Canfield High School wins state speech tournament
By Denise Dick
Canfield
Canfield High School took first place in last weekend’s Ohio High School Speech League State Tournament, a first in the history of the school’s program.
Students from Canfield and from Austintown Fitch also topped competitors from across the state in four categories.
“It really has been an evolution over the last several years,” said Jeremy Hamilton, director of Canfield’s speech and debate program for the past six years.
The program has been at Canfield since at least the 1970s, and last weekend marked the speech and debate team’s first time as state champion.
The Canfield team earned 12.5 points more than the second-place winner, the biggest margin of victory since 2009.
“Each year, we’ve got more and more students buying into what it takes to become a champion,” he said.
The school had been state runner-up the previous two years.
“It’s been our senior classes,” Hamilton said. “Each of them graduated and lifted that bar higher and higher.”
The seniors provide the leadership for the team.
Saturday evening’s awards ceremony at which the winners were announced generated a lot of excitement for the team.

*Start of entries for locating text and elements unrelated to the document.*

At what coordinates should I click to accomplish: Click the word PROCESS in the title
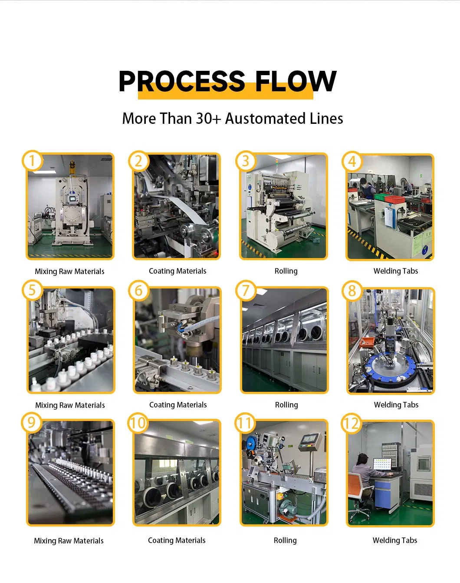tap(182, 81)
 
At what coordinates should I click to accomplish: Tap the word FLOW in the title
tap(296, 81)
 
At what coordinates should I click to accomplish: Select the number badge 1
tap(32, 161)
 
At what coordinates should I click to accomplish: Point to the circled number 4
tap(352, 162)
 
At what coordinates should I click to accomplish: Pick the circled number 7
tap(246, 291)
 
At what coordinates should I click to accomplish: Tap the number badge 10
tap(138, 423)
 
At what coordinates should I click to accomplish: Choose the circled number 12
tap(351, 424)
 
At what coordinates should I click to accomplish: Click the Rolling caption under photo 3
tap(286, 271)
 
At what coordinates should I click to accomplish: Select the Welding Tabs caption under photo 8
tap(396, 405)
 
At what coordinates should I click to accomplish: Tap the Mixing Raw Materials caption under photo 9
tap(69, 541)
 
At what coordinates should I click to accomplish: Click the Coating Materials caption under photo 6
tap(178, 405)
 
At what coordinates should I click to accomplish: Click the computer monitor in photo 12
tap(382, 464)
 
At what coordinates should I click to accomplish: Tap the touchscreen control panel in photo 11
tap(311, 441)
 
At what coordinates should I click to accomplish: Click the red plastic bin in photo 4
tap(394, 199)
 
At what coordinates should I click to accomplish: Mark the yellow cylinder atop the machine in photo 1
tap(72, 167)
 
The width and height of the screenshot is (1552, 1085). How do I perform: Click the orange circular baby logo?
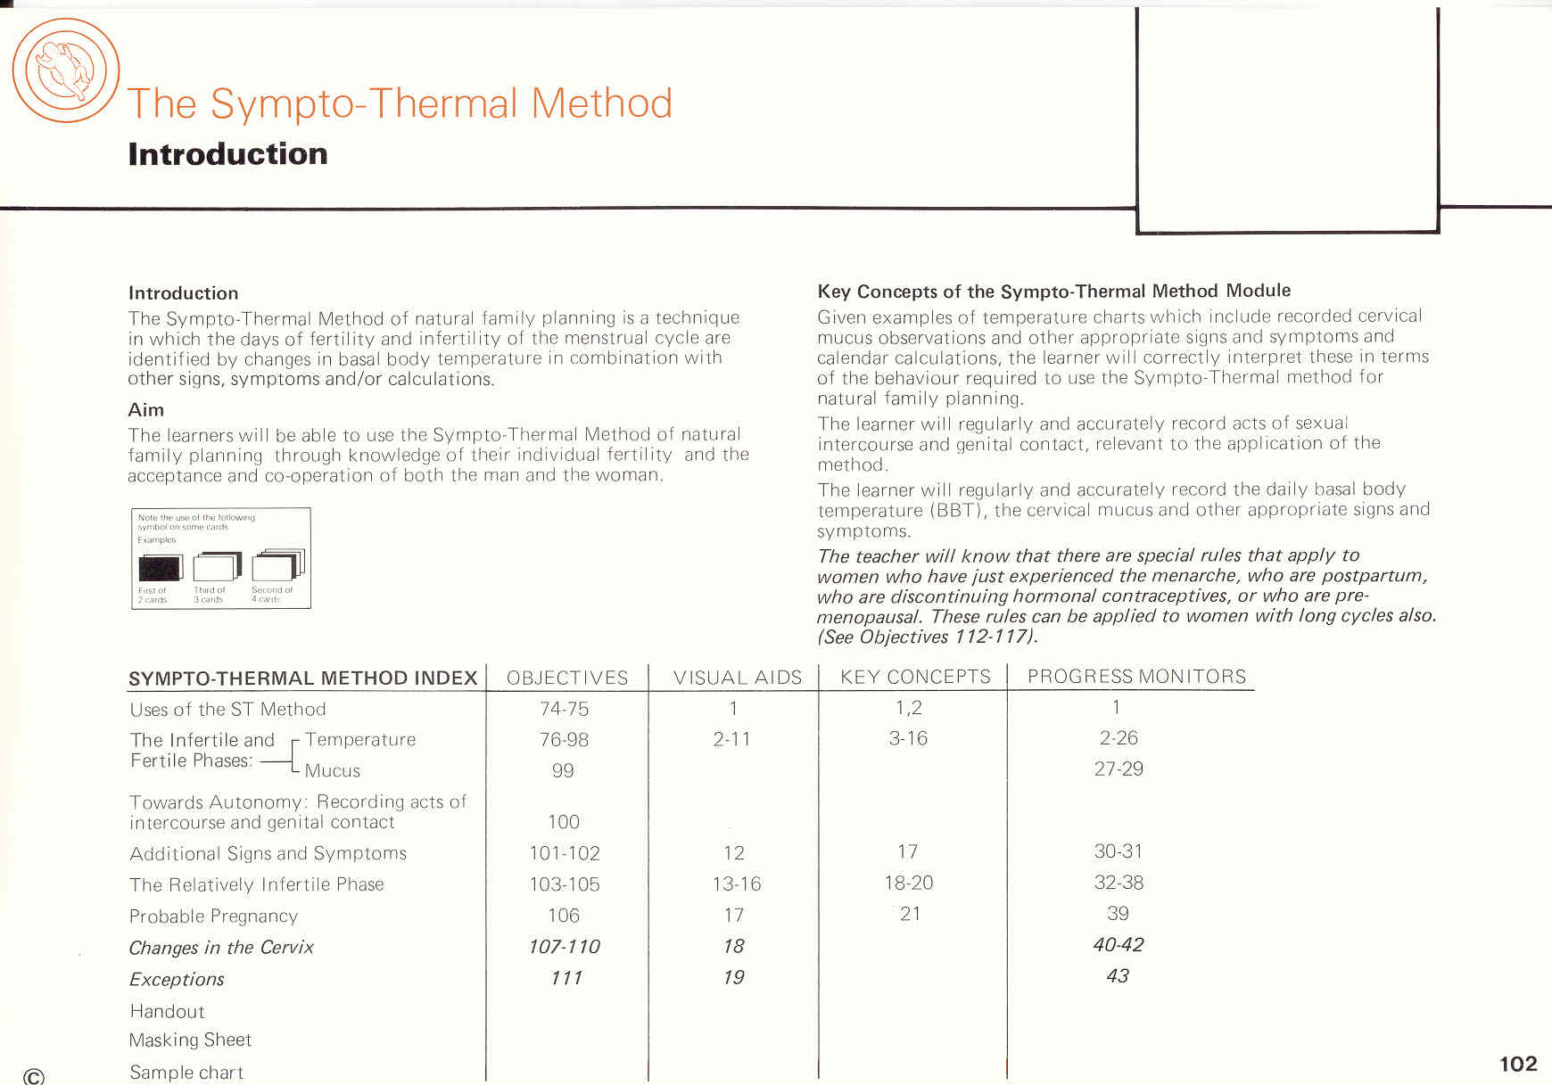click(x=65, y=70)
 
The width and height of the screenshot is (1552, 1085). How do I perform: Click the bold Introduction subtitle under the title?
click(x=227, y=154)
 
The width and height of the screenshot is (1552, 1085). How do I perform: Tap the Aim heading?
click(x=146, y=410)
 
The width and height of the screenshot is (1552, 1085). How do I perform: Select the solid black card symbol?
click(x=160, y=568)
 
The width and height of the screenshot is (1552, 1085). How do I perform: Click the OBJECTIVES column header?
click(x=567, y=678)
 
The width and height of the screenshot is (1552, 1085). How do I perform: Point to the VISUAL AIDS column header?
click(x=738, y=678)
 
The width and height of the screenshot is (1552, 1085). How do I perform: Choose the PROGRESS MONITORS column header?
click(x=1136, y=677)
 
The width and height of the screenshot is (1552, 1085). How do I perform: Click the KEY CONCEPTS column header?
click(x=915, y=677)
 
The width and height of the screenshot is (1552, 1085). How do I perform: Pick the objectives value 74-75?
click(x=564, y=709)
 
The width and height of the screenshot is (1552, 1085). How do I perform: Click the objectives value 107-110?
click(x=564, y=947)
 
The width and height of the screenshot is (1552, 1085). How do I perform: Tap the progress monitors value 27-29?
click(x=1119, y=769)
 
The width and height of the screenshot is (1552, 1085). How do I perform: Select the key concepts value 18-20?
click(x=908, y=883)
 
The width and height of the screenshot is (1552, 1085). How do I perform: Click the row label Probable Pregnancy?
click(x=213, y=916)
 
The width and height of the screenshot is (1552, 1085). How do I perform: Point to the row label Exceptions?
click(x=177, y=979)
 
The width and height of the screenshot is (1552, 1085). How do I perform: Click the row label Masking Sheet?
click(x=190, y=1040)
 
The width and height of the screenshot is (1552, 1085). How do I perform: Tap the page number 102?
click(x=1518, y=1064)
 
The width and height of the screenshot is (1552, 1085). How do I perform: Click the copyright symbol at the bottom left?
click(x=34, y=1076)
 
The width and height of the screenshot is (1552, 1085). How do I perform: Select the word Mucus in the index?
click(x=333, y=771)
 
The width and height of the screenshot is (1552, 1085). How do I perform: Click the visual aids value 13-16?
click(x=736, y=884)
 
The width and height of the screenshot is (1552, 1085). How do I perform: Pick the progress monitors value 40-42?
click(x=1119, y=945)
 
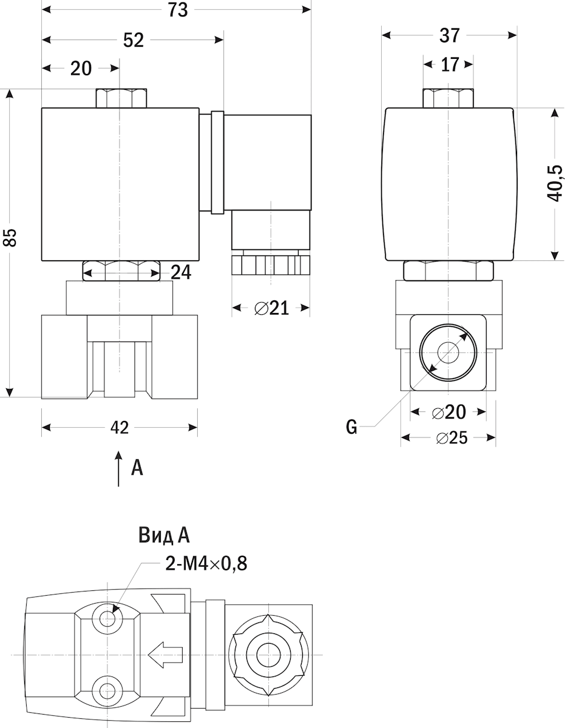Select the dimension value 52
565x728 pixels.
point(133,40)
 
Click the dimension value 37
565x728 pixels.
point(449,36)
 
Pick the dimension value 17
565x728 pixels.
point(449,65)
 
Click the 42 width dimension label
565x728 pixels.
point(120,428)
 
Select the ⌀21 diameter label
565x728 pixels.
point(271,308)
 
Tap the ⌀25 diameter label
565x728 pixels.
point(450,437)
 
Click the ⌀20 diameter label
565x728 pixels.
point(449,413)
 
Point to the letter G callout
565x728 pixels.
point(351,428)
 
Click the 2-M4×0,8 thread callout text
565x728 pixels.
point(206,564)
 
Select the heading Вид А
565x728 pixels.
point(164,535)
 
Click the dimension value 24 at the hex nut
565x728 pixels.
point(180,273)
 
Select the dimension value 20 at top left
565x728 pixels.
point(81,69)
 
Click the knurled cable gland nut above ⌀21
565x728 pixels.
point(271,265)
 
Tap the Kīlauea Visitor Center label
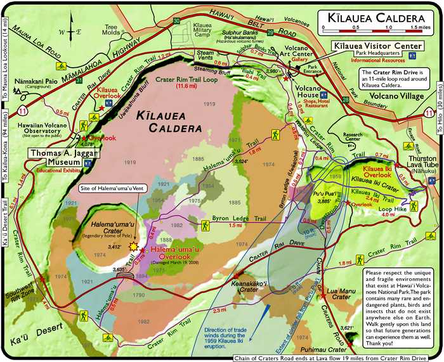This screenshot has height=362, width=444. pyautogui.click(x=377, y=47)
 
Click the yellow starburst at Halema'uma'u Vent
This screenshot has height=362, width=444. pyautogui.click(x=134, y=245)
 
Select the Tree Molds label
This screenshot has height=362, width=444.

“We were all on cloud nine over the weekend, and today, we’re just walking around kind of basking in it,” Hamilton said.
Canfield also won the G. Robert Santo Award for combined excellence in Drama, Humor and Duo. It was the first year for the award.
The teams from Austintown and Cardinal Mooney placed fifth and seventh, respectively.
The tournament this weekend at Canfield High School was the culminating event for the speech-and-debate season and drew about 900 students from 81 schools across Ohio.
The speech season begins in October and runs most Saturdays through the fall and winter.
Categories include debate and individual events ranging from Humorous Interpretation and Dramatic Interpretation to Prose/ Poetry Reading and Impromptu Speaking.
The state champions from Canfield are Nathan Pecchia, who won in the Dramatic Interpretation category, and Andrik Massaro, who won in Lincoln-Douglas Debate.
From Austintown, Jarrett Kerpsack and Logan Pasqual are state champs in Duo Interpretation and Albert Jordan is state champion in Oratorical Interpretation.
Several other Mahoning Valley students placed within the top seven in various categories.